Jupiter Hammon’s Religious Influences

By: Kaitryn Evans

Hammon’s first poem, “An Evening Thought, Salvation by Christ with Penitential Cries,” was published in 1760. As no other African Americans had been published prior to Hammon, there were very few individuals for him to draw inspiration from. Rather than making arguments based on previously published works, Hammon’s writing was greatly influenced by the Bible and personal experiences within the white Protestant church he attended with his master’s family. Often using the biblical themes of salvation and redemption found in Calvinism, as Sondra O’Neale points out in Jupiter Hammon and the Biblical Beginnings of African-American Literature (1993), “as a dominant theme in all of his writing, Hammon is challenging the idea of racial and individual selectiveness” (43).

The Christian values derived from the Bible were used by white Americans as a means of justification for slavery, especially during the eighteenth century. A slave his whole life, Hammon was keen to the fact that his writing would have to meet the approval of white slaveholders in order to receive publication. Knowing that he would be unable to make a call to action for the immediate end to slavery, his writings suggested “that moral persuasion based on Christian principles . . . would be effective for the eventual eradication of slavery” (O’Neale 53-54).

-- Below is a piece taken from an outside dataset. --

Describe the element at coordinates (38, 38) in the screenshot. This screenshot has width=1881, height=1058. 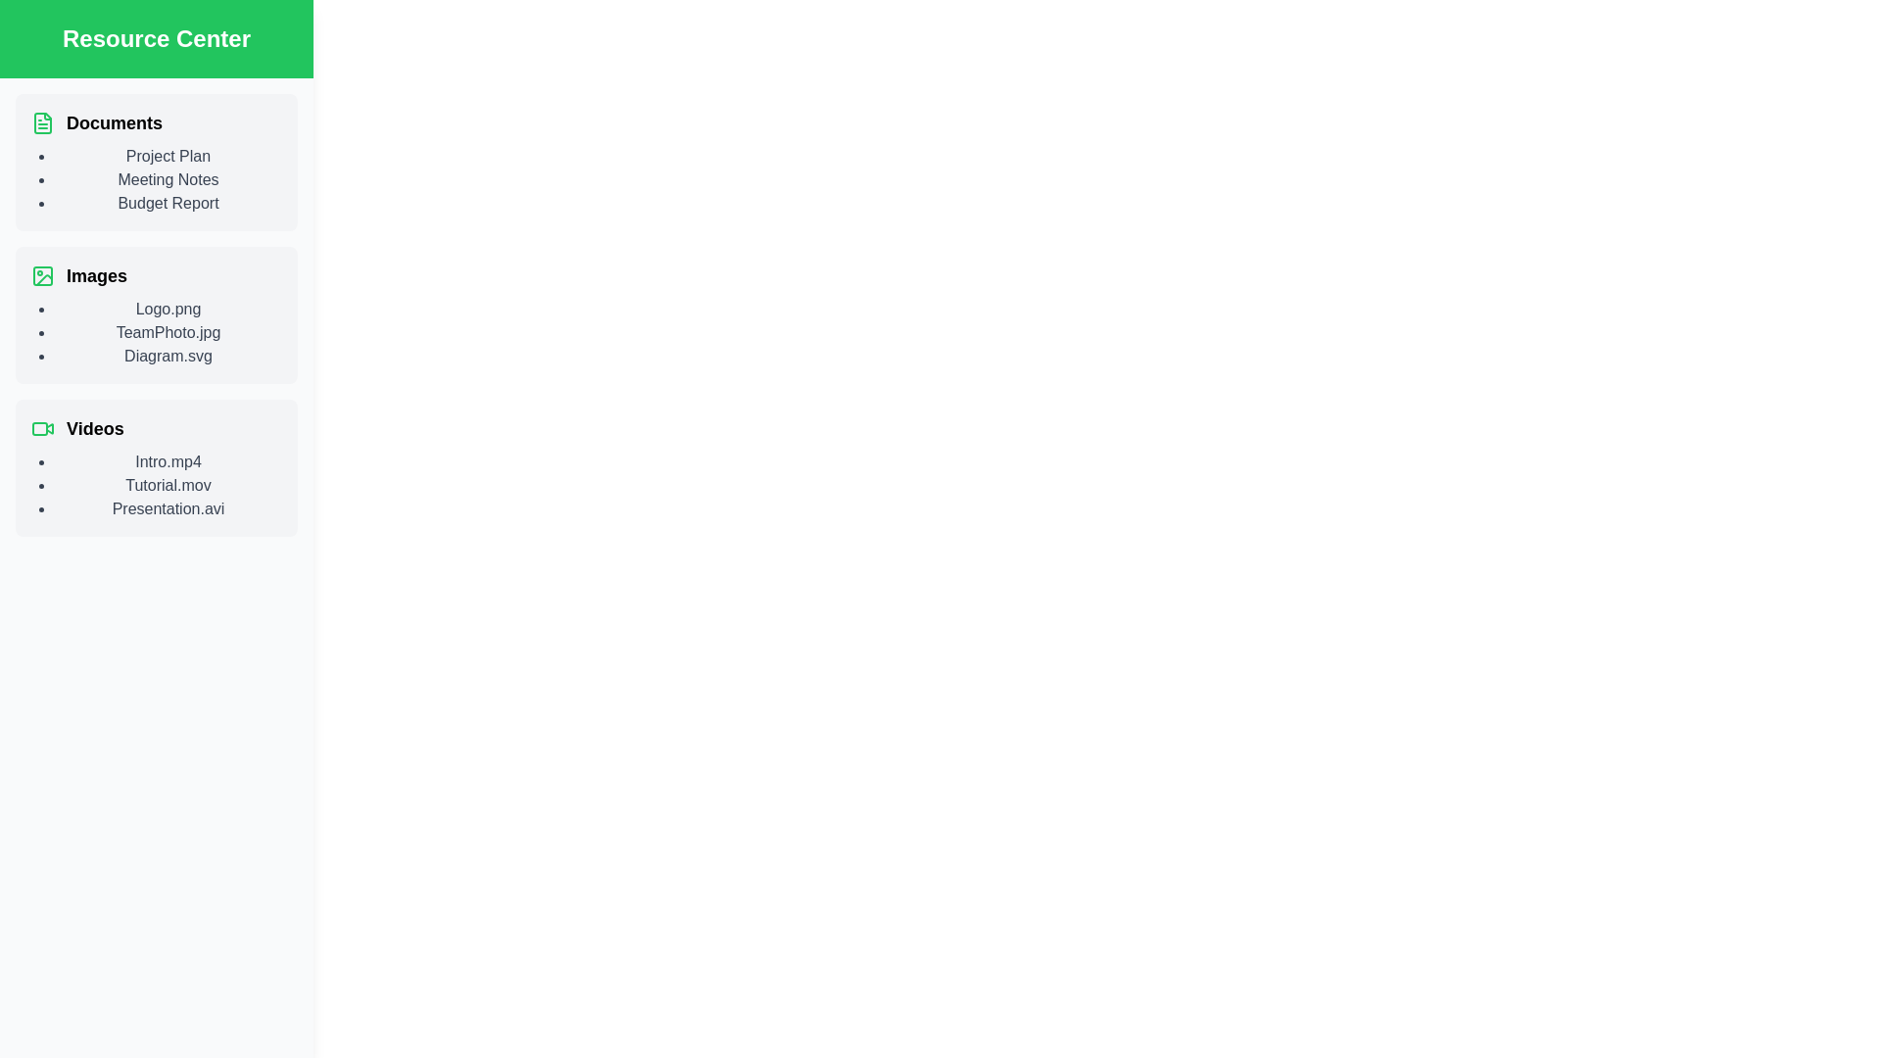
I see `the toggle button to change the visibility of the drawer` at that location.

His ideas about how best to combat slavery through moral persuasion are best demonstrated in Hammon’s final, famously controversial, publication, “An Address to the Negroes in the State of New York,” published in 1806. Taking his words at face value, many readers have misinterpreted Hammon’s thoughts on slave emancipation. It is in this piece specifically that modern critics have chosen to dismiss his work, “assum[ing] that Jupiter Hammon was an Uncle Tom” (O’Neale 219). When considering the time and place in which Hammon wrote, this assumption could not have been further from the truth. Rather than strictly calling attention to the unfair treatment of Africans in America, “as a slave himself, Hammon attacked slavery at its jugular vein – the world of the Bible and of the spirit” (O’Neale 33).

Work Consulted:

O’Neale, Sondra A. Jupiter Hammon and the Biblical Beginnings of African-American Literature. Metuchen, NJ: The American Theological Library Association and The Scarecrow Press, Inc., 1993.